Influence of temperature on the response time of mitochondrial oxygen consumption in isolated rabbit heart.

1. In this study we determined the temperature dependence of the mean response time of cardiac mitochondrial oxygen consumption following steps in metabolic demand. Metabolic demand was altered by stepwise changes in heart rate or in left ventricular volume at 20 and 28 degrees C. 2. Ten isolated rabbit hearts were perfused with Tyrode solution at constant oxygen tension and constant arterial flow. A balloon was inserted in the left ventricle and developed pressure was measured. Coronary venous oxygen tension was measured continuously with a Clark-type oxygen electrode. 3. The mean response time of mitochondrial oxygen consumption is defined as the first statistical moment of the impulse response function.

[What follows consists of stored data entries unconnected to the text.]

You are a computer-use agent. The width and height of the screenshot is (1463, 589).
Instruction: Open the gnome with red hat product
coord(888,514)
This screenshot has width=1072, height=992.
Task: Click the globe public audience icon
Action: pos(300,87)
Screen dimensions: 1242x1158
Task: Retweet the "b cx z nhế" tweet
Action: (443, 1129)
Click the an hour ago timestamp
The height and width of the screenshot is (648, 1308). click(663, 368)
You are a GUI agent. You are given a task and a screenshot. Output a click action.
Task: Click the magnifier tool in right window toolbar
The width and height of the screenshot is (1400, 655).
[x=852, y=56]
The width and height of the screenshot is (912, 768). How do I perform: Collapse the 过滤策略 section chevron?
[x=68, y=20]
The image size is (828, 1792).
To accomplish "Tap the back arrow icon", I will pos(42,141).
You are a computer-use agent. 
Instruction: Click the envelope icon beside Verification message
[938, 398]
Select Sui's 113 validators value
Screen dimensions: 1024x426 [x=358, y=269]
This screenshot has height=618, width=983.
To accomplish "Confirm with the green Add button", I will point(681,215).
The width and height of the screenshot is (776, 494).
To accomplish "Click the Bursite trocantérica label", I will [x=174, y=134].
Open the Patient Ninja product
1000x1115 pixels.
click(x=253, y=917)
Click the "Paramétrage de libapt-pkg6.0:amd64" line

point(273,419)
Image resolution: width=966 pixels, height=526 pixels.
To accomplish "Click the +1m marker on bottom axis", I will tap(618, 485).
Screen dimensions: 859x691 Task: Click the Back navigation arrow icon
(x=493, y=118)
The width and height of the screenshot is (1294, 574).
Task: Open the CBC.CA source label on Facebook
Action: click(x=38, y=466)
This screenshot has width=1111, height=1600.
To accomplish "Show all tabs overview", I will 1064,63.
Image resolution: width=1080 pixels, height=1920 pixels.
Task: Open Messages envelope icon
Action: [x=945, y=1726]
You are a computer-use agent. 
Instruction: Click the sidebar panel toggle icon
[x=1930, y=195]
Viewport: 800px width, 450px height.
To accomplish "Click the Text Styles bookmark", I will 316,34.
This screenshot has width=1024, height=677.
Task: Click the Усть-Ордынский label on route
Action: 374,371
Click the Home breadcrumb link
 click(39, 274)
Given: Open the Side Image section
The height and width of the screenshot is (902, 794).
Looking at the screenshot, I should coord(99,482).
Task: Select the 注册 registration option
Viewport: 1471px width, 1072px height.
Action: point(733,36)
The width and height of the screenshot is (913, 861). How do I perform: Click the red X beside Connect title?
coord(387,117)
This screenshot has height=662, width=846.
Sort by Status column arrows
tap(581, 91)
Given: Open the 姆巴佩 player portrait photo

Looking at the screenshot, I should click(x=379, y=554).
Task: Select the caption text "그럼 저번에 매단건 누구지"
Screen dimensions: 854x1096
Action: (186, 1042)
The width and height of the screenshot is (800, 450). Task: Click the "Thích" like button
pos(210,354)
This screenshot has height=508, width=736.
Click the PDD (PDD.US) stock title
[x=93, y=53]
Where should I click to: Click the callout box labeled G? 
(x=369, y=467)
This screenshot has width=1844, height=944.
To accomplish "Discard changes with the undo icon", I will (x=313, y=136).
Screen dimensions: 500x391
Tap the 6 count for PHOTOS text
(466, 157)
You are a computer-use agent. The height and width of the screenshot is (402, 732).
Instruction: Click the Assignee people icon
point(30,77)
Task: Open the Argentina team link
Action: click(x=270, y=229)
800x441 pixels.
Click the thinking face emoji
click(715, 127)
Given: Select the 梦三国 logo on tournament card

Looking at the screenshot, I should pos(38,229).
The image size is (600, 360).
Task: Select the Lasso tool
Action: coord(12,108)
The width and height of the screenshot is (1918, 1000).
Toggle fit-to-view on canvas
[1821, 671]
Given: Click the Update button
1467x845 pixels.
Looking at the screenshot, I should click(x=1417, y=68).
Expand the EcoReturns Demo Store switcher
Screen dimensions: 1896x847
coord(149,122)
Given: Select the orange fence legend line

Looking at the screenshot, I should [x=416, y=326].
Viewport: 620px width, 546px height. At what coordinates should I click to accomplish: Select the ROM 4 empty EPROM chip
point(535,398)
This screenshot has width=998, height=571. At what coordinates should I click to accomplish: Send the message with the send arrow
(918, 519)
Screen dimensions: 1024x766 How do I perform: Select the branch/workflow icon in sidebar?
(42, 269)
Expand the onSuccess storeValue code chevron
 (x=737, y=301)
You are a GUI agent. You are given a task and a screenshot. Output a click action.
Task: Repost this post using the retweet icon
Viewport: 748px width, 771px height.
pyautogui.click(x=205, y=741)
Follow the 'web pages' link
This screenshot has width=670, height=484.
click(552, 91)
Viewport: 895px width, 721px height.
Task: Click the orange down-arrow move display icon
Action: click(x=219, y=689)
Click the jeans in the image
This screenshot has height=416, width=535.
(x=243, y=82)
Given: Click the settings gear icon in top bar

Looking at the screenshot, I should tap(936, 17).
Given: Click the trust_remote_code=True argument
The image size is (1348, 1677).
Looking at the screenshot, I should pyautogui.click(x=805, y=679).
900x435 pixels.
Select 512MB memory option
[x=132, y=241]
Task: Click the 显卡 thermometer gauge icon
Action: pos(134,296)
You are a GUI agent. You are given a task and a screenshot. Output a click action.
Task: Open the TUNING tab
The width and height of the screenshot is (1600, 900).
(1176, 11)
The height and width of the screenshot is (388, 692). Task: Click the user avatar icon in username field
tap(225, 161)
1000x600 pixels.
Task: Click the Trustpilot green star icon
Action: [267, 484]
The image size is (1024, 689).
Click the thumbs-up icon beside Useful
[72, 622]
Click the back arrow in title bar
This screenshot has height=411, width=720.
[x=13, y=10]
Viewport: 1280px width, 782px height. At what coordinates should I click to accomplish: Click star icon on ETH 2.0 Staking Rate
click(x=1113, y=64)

This mean response time of mitochondrial oxygen consumption, following the change in metabolic demand, is calculated from the measured mean response time for the change in coronary venous oxygen tension by subtracting the transport time resulting from diffusion and convective transport in the blood vessels. The transport time is obtained from a model for oxygen transport developed previously. Experimental data, necessary for the model calculation, were obtained from measurement of the coronary venous oxygen tension transients following stepwise changes either in arterial oxygen tension or perfusion flow. 4. The calculated mean response times of mitochondrial oxygen consumption were 26.9 +/- 3.0 s (mean +/- S.E.M.) at 20 degrees C and 14.9 +/- 1.0 s at 28 degrees C. The mean response times of mitochondrial oxygen consumption did not differ significantly for steps in heart rate and in left ventricular volume and between upward and downward steps. 5. We suggest that intracellular calcium concentration is not the sole regulator of mitochondrial oxygen consumption in the isolated rabbit heart, since steps in heart rate and in left ventricular volume showed the same time course of oxygen uptake. 6. The mean response time of mitochondrial oxygen consumption obtained in the isolated rabbit heart at 20 degrees C did not differ significantly from the mean response time of mitochondrial oxygen consumption of isolated rabbit papillary muscle. After combining our data with previously published data on empty beating hearts at 37 degrees C, a Q10, which is the factor by which the mean response time of mitochondrial oxygen consumption increases per 10 degrees C decrease in temperature, of 2.1 was calculated.